**Description of the task**
Exactly as written, restate the material below from its first line through the line containing "The width and height of the screenshot is (1115, 888).", and stop there.

= = = = =

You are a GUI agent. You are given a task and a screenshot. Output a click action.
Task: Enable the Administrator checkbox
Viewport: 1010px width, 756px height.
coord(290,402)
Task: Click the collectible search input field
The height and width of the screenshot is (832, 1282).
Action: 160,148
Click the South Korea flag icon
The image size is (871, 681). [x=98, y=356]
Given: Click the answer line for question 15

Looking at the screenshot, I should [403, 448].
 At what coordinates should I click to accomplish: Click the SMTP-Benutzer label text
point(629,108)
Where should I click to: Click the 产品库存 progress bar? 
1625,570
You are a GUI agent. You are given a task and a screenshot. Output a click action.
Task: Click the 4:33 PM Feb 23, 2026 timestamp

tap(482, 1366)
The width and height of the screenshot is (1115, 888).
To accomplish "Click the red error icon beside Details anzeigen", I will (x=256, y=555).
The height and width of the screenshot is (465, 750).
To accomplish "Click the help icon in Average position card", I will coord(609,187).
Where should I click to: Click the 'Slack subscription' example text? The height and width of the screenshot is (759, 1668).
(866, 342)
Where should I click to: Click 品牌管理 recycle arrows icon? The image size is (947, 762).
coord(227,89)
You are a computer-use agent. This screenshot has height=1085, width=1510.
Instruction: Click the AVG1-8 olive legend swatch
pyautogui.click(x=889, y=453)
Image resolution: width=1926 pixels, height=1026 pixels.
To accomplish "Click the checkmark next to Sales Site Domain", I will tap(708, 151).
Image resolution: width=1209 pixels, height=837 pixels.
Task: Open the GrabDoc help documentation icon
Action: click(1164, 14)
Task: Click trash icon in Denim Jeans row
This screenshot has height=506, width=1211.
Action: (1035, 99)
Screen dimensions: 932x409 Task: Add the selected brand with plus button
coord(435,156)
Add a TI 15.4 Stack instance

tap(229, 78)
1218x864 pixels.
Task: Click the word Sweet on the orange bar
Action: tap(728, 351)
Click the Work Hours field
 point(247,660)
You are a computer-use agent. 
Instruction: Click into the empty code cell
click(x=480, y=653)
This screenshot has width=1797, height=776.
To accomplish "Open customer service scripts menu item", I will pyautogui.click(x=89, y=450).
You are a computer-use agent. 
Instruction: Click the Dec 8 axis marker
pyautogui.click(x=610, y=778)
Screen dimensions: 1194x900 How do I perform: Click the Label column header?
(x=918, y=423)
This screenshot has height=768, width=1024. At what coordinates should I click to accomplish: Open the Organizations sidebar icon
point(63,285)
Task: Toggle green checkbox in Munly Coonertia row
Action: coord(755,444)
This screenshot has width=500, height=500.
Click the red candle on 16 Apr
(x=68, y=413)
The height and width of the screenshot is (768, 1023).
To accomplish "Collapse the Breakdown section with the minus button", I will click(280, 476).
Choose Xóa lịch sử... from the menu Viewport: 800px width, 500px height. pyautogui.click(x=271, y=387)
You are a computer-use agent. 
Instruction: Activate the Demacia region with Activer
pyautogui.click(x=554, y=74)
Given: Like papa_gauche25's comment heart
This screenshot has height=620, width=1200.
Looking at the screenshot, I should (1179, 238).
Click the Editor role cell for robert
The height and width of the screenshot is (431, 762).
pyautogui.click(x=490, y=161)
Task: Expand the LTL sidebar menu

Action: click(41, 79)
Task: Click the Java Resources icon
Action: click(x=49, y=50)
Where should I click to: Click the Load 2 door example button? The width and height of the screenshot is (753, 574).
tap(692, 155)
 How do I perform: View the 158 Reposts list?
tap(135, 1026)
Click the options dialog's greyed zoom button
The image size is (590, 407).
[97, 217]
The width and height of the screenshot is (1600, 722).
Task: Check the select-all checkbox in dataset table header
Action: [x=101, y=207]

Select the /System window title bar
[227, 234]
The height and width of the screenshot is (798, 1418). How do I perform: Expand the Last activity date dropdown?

= = = = =

**Solution to the problem**
You are a GUI agent. You are given a task and a screenshot. Output a click action.
Task: Enable the Administrator checkbox
Viewport: 1010px width, 756px height.
coord(290,402)
Task: Click the collectible search input field
The height and width of the screenshot is (832, 1282).
Action: 160,148
Click the South Korea flag icon
The image size is (871, 681). [x=98, y=356]
Given: Click the answer line for question 15

Looking at the screenshot, I should [403, 448].
 At what coordinates should I click to accomplish: Click the SMTP-Benutzer label text
point(629,108)
Where should I click to: Click the 产品库存 progress bar? 
1625,570
You are a GUI agent. You are given a task and a screenshot. Output a click action.
Task: Click the 4:33 PM Feb 23, 2026 timestamp

tap(482, 1366)
The width and height of the screenshot is (1115, 888).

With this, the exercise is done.